### Exercise requirements:
Below are the records. Retype exactly the lines between the lines holding "Gioielli Pietre Preziose AAA (59, 2314)" and "Gioielli Agata (169, 2249)", inclusive.

--- Source information Enclosed Below ---

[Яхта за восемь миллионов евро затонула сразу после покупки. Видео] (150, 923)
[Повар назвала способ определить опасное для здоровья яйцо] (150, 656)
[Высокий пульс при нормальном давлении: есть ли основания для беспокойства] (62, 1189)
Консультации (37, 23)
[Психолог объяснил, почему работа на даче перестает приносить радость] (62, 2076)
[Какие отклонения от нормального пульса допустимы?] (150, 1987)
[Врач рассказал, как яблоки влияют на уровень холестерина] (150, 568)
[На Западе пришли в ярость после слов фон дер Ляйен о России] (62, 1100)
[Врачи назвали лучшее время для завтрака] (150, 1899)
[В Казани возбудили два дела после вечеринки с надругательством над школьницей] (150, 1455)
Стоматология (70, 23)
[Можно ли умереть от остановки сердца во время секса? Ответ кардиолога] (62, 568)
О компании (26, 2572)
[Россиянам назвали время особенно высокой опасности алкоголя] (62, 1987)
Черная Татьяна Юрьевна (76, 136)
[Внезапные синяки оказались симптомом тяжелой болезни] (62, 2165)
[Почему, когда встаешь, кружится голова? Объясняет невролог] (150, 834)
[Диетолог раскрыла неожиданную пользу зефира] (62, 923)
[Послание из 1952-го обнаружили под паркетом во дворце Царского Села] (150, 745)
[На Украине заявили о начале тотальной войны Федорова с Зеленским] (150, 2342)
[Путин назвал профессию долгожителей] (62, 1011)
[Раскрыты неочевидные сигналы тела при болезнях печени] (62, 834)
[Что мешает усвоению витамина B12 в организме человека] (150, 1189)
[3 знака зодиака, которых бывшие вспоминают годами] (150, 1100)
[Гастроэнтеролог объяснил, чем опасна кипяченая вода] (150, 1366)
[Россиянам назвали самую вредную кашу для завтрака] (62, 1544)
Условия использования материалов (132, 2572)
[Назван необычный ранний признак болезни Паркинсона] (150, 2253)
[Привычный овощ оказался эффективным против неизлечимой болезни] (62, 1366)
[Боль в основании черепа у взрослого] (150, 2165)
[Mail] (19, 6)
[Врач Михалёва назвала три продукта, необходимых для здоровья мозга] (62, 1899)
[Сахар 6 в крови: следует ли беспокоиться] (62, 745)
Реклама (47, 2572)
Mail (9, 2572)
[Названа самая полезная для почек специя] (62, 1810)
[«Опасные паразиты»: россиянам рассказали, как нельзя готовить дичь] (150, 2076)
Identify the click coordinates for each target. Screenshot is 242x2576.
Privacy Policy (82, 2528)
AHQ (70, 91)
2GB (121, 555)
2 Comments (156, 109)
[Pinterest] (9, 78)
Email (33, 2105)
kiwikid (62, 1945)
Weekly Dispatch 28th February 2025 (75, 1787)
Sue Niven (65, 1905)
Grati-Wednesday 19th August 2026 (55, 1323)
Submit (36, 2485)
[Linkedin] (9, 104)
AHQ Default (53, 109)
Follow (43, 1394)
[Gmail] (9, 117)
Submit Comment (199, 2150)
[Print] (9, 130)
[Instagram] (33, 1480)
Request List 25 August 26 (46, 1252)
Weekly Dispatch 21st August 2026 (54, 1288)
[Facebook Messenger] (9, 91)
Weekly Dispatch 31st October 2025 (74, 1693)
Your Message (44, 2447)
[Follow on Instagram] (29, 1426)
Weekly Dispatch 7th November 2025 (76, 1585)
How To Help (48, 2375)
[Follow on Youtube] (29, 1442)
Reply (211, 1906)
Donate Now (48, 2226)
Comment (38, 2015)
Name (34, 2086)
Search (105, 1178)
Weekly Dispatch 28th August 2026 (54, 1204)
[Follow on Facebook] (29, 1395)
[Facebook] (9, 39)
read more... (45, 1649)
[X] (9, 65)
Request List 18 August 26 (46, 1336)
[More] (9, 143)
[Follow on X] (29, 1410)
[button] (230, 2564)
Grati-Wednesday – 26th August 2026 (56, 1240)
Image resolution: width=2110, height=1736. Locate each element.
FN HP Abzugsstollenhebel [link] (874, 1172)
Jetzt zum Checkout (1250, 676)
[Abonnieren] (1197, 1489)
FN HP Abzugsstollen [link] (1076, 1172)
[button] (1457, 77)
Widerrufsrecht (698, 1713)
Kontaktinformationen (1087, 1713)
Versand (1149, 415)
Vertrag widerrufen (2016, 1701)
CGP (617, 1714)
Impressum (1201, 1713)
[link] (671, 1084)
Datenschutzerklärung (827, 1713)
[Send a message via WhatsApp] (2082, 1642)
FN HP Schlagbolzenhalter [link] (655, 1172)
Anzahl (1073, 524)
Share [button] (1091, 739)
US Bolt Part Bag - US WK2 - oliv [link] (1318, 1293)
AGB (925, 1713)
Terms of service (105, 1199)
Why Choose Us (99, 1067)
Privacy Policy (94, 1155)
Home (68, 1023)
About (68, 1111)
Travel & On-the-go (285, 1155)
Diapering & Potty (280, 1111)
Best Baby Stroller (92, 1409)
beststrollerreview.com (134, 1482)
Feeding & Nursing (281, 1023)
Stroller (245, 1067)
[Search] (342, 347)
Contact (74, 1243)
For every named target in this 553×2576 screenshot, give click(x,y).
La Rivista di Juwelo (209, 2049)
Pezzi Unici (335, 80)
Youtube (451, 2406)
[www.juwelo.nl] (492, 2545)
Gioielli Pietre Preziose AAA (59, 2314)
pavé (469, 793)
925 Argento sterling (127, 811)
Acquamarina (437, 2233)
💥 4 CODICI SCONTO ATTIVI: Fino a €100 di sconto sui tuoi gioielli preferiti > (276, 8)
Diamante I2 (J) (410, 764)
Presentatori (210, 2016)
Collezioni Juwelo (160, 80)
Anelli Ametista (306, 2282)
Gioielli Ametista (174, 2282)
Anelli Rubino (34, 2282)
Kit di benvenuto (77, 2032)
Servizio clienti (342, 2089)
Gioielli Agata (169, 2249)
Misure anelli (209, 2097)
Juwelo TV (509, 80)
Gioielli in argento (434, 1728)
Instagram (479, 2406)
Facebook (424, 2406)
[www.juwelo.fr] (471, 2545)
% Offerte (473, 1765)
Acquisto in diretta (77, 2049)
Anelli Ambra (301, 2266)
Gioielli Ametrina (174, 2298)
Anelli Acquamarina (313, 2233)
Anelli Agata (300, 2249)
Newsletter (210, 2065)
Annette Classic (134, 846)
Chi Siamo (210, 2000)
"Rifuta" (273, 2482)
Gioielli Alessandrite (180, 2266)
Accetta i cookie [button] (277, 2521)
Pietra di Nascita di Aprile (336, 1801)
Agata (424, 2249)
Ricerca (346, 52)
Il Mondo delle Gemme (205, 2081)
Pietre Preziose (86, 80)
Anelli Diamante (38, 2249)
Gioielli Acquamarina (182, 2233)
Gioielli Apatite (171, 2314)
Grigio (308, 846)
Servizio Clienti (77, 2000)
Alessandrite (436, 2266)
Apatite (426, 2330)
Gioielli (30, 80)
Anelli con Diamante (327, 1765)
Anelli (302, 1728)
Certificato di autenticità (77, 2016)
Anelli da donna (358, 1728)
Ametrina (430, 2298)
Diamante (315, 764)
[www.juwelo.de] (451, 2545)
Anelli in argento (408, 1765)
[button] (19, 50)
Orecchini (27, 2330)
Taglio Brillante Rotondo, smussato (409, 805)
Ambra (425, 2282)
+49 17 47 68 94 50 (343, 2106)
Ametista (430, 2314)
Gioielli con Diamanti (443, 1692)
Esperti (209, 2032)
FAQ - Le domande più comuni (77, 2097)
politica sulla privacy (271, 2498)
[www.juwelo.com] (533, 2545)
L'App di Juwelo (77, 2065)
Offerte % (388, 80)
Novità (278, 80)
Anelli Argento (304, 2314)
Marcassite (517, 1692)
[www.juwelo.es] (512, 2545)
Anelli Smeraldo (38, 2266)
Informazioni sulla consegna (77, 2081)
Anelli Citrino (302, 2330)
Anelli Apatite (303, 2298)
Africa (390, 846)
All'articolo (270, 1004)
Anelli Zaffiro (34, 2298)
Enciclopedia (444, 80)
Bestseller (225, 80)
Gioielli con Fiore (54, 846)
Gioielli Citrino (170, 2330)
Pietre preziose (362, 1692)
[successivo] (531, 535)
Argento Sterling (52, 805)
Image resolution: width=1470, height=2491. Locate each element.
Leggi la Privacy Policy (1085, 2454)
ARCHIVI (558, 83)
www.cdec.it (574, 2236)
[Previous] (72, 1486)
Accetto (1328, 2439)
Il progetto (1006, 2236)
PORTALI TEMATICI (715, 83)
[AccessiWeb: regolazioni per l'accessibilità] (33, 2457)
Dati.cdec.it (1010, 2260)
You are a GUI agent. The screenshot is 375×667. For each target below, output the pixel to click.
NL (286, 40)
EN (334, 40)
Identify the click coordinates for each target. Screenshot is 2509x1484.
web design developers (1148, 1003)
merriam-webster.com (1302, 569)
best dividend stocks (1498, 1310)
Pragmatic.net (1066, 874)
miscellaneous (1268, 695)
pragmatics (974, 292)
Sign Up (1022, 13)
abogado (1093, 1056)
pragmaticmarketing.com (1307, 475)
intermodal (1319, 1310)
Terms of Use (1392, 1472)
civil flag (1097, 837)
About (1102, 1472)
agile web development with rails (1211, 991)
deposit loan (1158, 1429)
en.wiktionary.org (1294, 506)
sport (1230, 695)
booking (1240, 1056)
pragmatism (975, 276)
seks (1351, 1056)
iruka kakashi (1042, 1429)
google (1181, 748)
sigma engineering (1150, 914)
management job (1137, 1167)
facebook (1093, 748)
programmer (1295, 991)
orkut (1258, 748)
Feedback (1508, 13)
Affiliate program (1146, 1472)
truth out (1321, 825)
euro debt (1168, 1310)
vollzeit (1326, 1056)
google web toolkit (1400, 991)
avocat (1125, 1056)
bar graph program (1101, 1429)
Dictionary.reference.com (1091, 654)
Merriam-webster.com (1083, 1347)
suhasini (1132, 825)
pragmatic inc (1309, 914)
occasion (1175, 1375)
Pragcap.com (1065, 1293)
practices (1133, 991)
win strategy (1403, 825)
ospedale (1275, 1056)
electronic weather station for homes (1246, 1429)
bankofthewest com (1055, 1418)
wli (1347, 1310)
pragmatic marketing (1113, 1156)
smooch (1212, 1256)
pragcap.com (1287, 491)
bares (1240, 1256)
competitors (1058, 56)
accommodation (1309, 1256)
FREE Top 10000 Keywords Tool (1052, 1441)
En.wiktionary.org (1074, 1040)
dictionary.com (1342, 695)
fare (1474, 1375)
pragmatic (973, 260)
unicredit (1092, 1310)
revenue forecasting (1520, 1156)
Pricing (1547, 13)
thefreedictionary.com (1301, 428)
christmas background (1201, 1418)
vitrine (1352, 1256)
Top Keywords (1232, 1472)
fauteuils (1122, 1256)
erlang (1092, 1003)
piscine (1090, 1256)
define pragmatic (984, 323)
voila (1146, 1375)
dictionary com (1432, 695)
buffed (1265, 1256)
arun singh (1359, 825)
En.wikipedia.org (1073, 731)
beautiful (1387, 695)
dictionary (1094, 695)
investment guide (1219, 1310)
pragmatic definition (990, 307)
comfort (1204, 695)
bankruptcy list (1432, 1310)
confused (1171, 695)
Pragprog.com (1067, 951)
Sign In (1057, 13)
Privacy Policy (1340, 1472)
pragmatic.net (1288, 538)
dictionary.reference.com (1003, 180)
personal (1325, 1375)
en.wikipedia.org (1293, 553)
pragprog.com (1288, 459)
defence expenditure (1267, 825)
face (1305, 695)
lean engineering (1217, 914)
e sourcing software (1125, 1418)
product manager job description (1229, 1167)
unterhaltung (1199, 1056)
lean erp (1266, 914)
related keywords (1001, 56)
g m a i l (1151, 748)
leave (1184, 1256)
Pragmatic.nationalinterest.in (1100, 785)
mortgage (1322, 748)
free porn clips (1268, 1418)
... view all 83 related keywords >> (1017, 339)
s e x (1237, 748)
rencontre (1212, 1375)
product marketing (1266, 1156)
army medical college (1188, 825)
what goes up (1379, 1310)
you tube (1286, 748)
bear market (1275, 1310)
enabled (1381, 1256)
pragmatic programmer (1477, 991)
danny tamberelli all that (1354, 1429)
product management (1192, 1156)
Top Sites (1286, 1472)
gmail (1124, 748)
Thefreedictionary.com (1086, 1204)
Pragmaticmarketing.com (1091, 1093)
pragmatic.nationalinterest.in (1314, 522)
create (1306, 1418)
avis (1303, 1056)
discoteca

--- End of Enclosed Source information ---

### Task output:
Gioielli Pietre Preziose AAA (59, 2314)
pavé (469, 793)
925 Argento sterling (127, 811)
Acquamarina (437, 2233)
💥 4 CODICI SCONTO ATTIVI: Fino a €100 di sconto sui tuoi gioielli preferiti > (276, 8)
Diamante I2 (J) (410, 764)
Presentatori (210, 2016)
Collezioni Juwelo (160, 80)
Anelli Ametista (306, 2282)
Gioielli Ametista (174, 2282)
Anelli Rubino (34, 2282)
Kit di benvenuto (77, 2032)
Servizio clienti (342, 2089)
Gioielli Agata (169, 2249)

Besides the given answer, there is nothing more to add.